##### THE INPUT

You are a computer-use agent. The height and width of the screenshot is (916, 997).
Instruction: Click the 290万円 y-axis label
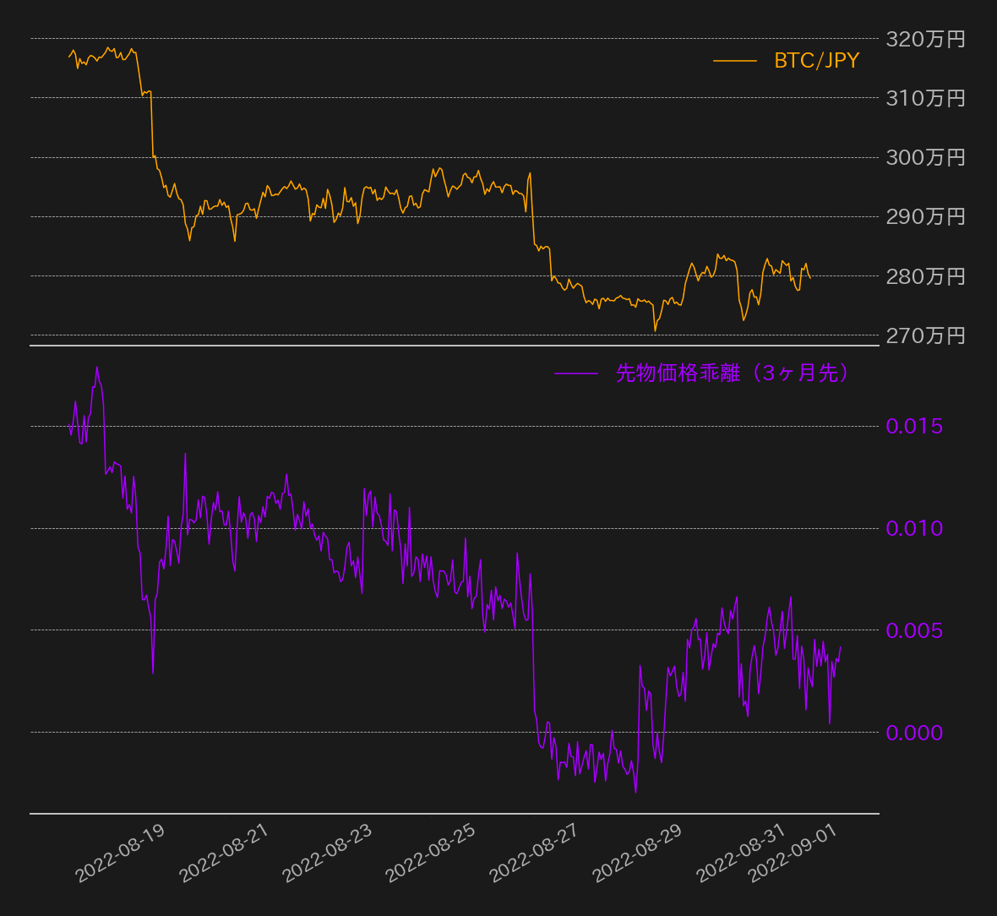[x=925, y=217]
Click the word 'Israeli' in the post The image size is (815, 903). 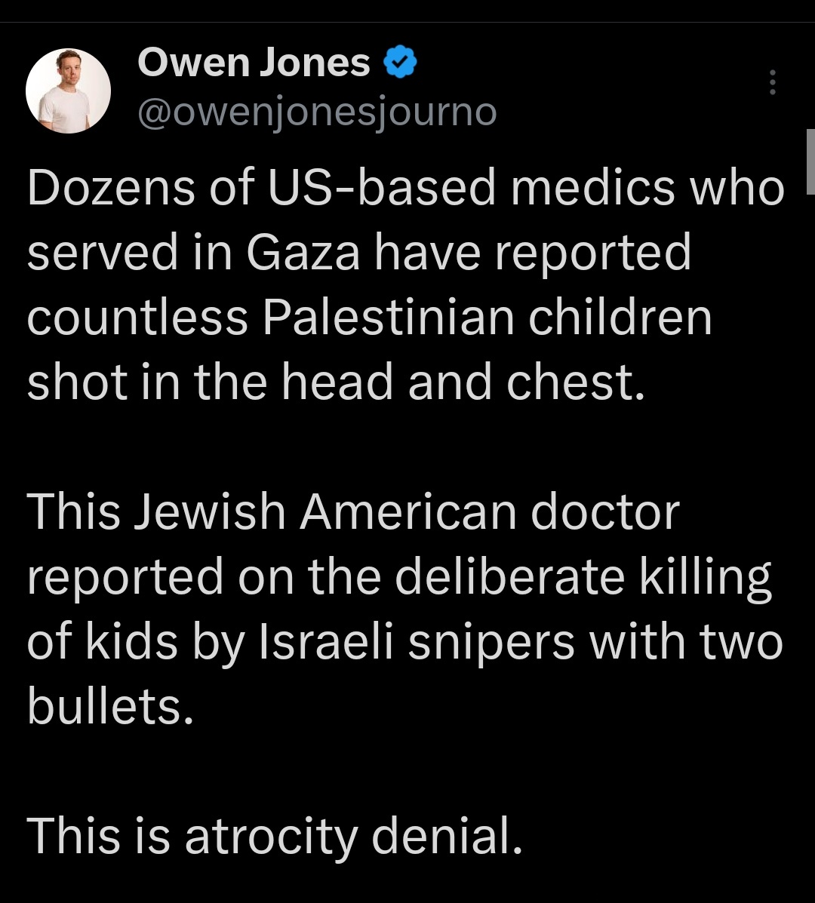pyautogui.click(x=327, y=641)
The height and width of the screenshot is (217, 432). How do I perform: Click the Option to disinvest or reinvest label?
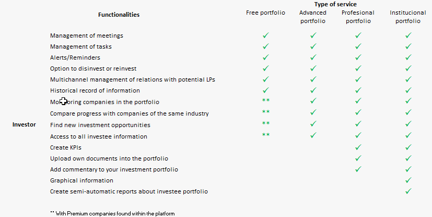(94, 68)
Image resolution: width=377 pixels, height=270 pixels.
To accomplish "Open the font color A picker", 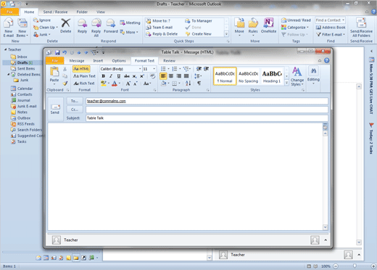I will [115, 83].
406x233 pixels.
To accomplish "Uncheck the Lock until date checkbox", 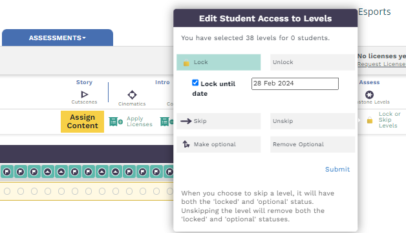I will [x=195, y=83].
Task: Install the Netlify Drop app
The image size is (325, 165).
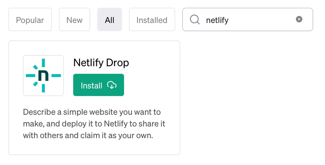Action: click(x=98, y=85)
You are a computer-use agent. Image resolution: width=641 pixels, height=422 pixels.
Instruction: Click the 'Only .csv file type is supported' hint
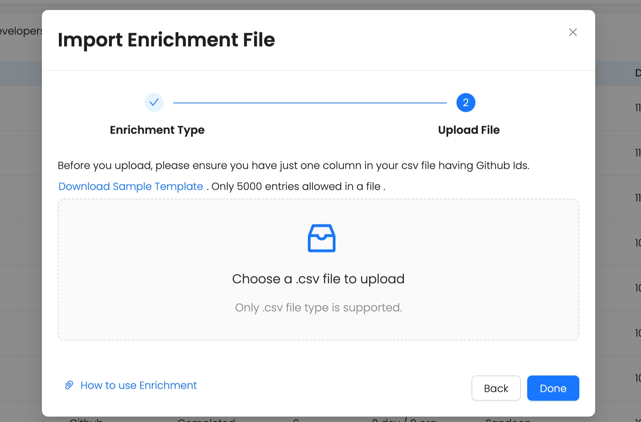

##########

PROBLEM TO SOLVE: Give the part of the material above as a numbered list, from the line containing "You are a computer-use agent. Image" through the end, skipping blank lines and leaving the pictures out.

OUTPUT OF THE TASK:
1. You are a computer-use agent. Image resolution: width=641 pixels, height=422 pixels.
2. Instruction: Click the 'Only .csv file type is supported' hint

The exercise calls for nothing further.